_Instructions to follow_
From the listing below, set down exactly the lines between the one holding "abril 2024 (675, 1187)" and the one holding "janeiro 2026 (684, 610)", inclusive. No other line is wanted.

_Material for this task_
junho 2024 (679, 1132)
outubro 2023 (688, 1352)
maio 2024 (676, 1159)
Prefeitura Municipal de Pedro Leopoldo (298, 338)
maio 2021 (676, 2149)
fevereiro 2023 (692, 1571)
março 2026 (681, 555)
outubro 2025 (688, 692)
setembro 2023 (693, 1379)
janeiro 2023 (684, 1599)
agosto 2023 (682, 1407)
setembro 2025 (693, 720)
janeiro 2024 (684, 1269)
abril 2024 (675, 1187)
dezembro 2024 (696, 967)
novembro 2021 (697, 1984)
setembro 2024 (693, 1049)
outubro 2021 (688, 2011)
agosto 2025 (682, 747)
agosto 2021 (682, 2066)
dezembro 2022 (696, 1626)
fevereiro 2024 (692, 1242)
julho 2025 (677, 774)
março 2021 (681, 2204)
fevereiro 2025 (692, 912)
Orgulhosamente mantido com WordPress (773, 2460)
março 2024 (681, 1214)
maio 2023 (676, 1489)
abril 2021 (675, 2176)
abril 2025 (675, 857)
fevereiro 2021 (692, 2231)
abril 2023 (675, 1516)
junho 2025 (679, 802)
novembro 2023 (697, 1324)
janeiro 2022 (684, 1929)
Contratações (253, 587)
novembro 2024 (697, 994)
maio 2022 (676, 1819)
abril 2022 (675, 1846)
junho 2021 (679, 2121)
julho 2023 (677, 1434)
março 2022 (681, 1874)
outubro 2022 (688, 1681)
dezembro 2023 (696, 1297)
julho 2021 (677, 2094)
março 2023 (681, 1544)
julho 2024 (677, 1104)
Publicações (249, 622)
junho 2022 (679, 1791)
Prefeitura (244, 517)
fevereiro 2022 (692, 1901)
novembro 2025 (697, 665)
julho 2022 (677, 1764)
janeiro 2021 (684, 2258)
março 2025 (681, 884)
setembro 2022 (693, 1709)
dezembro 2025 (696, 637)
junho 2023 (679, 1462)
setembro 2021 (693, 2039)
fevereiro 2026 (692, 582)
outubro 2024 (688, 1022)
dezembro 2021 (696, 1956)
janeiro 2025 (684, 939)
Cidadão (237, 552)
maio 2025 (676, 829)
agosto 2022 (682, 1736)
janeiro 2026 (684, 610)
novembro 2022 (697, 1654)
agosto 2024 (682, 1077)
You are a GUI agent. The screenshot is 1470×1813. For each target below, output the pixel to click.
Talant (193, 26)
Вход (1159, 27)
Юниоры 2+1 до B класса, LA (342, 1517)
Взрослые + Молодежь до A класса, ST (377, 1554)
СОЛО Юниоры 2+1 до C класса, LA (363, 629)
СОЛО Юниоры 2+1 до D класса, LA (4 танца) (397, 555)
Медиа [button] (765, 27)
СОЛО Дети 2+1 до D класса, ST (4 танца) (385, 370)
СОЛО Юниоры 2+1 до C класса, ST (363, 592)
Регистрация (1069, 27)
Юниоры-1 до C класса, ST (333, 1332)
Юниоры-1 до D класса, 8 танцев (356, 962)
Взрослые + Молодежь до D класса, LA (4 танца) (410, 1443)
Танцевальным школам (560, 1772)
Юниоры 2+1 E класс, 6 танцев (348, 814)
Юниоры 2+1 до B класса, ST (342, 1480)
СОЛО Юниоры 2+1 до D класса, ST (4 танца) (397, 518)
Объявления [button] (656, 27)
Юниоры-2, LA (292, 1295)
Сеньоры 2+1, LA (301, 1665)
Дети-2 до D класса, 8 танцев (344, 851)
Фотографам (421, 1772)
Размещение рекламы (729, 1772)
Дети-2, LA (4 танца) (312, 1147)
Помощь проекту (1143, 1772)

_Response to this task_
abril 2024 (675, 1187)
dezembro 2024 (696, 967)
novembro 2021 (697, 1984)
setembro 2024 (693, 1049)
outubro 2021 (688, 2011)
agosto 2025 (682, 747)
agosto 2021 (682, 2066)
dezembro 2022 (696, 1626)
fevereiro 2024 (692, 1242)
julho 2025 (677, 774)
março 2021 (681, 2204)
fevereiro 2025 (692, 912)
Orgulhosamente mantido com WordPress (773, 2460)
março 2024 (681, 1214)
maio 2023 (676, 1489)
abril 2021 (675, 2176)
abril 2025 (675, 857)
fevereiro 2021 (692, 2231)
abril 2023 (675, 1516)
junho 2025 (679, 802)
novembro 2023 (697, 1324)
janeiro 2022 (684, 1929)
Contratações (253, 587)
novembro 2024 (697, 994)
maio 2022 (676, 1819)
abril 2022 (675, 1846)
junho 2021 (679, 2121)
julho 2023 (677, 1434)
março 2022 (681, 1874)
outubro 2022 (688, 1681)
dezembro 2023 (696, 1297)
julho 2021 (677, 2094)
março 2023 (681, 1544)
julho 2024 (677, 1104)
Publicações (249, 622)
junho 2022 (679, 1791)
Prefeitura (244, 517)
fevereiro 2022 (692, 1901)
novembro 2025 (697, 665)
julho 2022 (677, 1764)
janeiro 2021 (684, 2258)
março 2025 (681, 884)
setembro 2022 (693, 1709)
dezembro 2025 (696, 637)
junho 2023 (679, 1462)
setembro 2021 (693, 2039)
fevereiro 2026 (692, 582)
outubro 2024 (688, 1022)
dezembro 2021 (696, 1956)
janeiro 2025 (684, 939)
Cidadão (237, 552)
maio 2025 (676, 829)
agosto 2022 (682, 1736)
janeiro 2026 (684, 610)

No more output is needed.